Middleton was recently at a conference on advanced tattoo removal in Denver and she learned of a case of a man who expected a fairly easy removal, who actually required many more treatments than was expected.

Once clinicians removed a layer of black ink, they discovered a splotch of green ink, a pigment that is much harder for the laser to remove.

In other cases, people have discovered their tattoos are much easier to remove than was expected.

“People need to understand that it’s a work in progress, but the results that we have seen have been very promising,” Middleton said.

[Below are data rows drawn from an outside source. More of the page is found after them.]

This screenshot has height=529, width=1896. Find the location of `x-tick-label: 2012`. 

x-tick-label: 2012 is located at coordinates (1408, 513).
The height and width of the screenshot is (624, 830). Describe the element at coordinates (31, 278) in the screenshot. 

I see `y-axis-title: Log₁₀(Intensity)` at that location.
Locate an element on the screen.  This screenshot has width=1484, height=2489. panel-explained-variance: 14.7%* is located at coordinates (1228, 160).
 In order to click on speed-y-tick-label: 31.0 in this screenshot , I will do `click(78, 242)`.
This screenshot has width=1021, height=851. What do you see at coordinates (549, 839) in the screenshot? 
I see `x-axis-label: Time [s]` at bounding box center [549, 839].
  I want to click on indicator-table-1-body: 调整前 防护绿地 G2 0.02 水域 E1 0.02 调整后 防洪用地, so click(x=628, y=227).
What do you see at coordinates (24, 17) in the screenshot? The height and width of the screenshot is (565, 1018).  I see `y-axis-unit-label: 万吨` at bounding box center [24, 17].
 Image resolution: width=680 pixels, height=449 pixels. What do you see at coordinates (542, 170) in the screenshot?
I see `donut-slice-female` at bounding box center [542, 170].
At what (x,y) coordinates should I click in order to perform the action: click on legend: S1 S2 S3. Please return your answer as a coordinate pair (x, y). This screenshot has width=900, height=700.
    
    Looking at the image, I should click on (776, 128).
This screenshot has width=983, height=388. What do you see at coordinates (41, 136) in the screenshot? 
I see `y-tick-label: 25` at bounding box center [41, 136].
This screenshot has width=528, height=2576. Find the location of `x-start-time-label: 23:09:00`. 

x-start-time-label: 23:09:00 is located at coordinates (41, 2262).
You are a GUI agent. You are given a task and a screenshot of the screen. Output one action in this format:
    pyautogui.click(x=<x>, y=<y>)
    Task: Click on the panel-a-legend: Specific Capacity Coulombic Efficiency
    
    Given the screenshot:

How heavy a hand the tattoo artist uses when applying the tattoo changes the difficulty of removal, also. Deep tattoos are harder to remove than those where the ink is closer to the surface.

ALSO A CLIENT

Middleton is also planning to undergo tattoo removal herself.

She has a tattoo of a feather on her ankle that she no longer wants.

“It changed over time,” she said. “I’ve had it for 23 years. At the time it seemed to make a lot of sense to me.”

She was on a trip with a group of friends and they decided to get tattoos together.

“It eventually no longer looked like what it was supposed to look like,” she said.

Middleton said she never considered tattoo removal until the latest generation of laser removal recently became available. Older tattoo removal processes were too invasive and could leave behind skin that looked scarred.

WHAT YOU SHOULD KNOW

Treatments start at around $150 and are not covered by insurance.

What’s left after a tattoo is removed with a laser isn’t a clean slate, though it’s closer to that than early generations of tattoo removal.

The treatments can as take a little as a minute for a small tattoo. The artwork should disappear after three to 10 treatments.

A mark on the skin will remain. Middleton said it’s like creating a little wound in the skin, and once the tattoo is gone, that blemish will be there in its place. It’s less noticeable than an unwanted tattoo, however. “Most people would rather have that than an ex-girlfriend’s name,” she said.